* [Exercice] Prolongez, s'il vous plaît, la discussion sur l'emploi de « pas » et de « non » en reprenant juste après sa dernière phrase.

* [Texte fourni]

──────────────────────────────

Quand est-ce qu'on utilise "pas" et quand "non" ? La phrase ci-dessus est-elle correcte?

Ron

Kwiziq community member

12 August 2017

12/08/17

Bonjour Shivani,
In reviewing the lesson, I believe the excerpt below differentiates the use of «non» or «pas»
Que tu fasses tes devoirs ou non, c'est ton choix après tout !
Whether you do your homework or not, it's your choice after all!
To express hypotheses with whether [one does] in French, you will use que + Le Subjonctif.
You won't use this in Indirect Speech where whether = if, i.e. after verbs like se demander (to wonder) or savoir (to know). In these cases, you'll simply use si (if) + L'Indicatif in French:
Je me demande si tu vas venir ou pas.
I wonder whether you'll come or not.
J'espère que ma réponse vous aiderait.
Bonne chance,
à bientôt

Aurélie

Kwiziq language super star

23 August 2017

23/08/17

Bonjour Shivani !

You can use either non or pas in sentences expressing two alternative options = [whether] ... or not.


Je le ferai ou pas. 
Je le ferai ou non.
(I'll do it or not.)

In all other cases, you will use pas to express not in negative sentences.

I hope that's helpful!
À bientôt !

──────────────────────────────

* [Données enregistrées]
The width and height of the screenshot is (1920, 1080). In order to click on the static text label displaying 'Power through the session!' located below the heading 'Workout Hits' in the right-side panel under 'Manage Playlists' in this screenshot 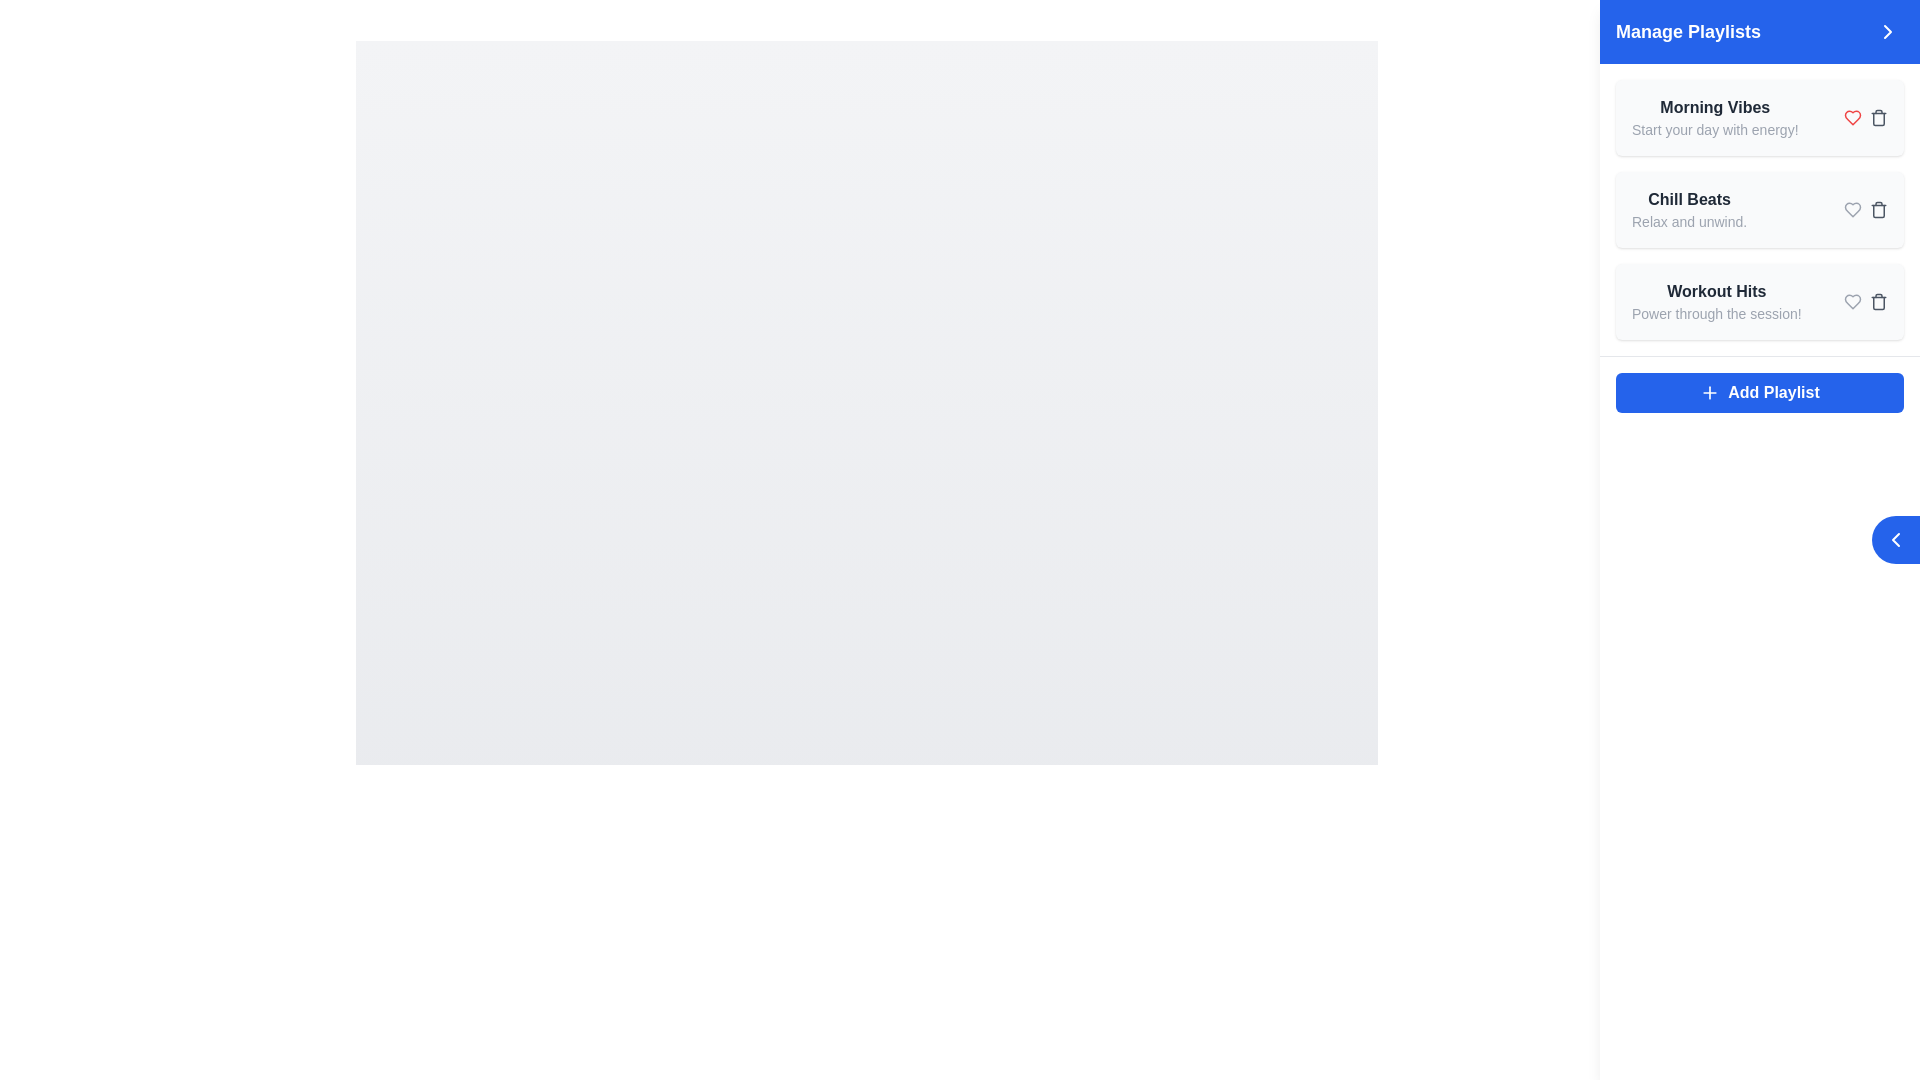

──────────────────────────────

* [Réponse]
Paul

Kwiziq community member

2 March 2018

2/03/18

Like Shivani, I was also wondering this, but there are two conflicting answers. Ron, your theory ("ou non" after que ... and "ou pas" after si ...) works for most of the given examples in this lesson except for example number 1 - "peu importe qu'il vienne ou pas" , so is it the case that Aurélie's answer ("ou non" or "ou pas" are interchangeable when there are two alternative options) is instead the correct one???

Aurélie

Kwiziq language super star

5 March 2018

5/03/18

Bonjour Paul !


You can see a green tick next to correct answers ;)

Paul

Kwiziq community member

6 March 2018

6/03/18

Merci Aurélie. Je n’avais jamais remarqué cette fonctionnalité. Je le saurai maintenant.
Let me take a look at that...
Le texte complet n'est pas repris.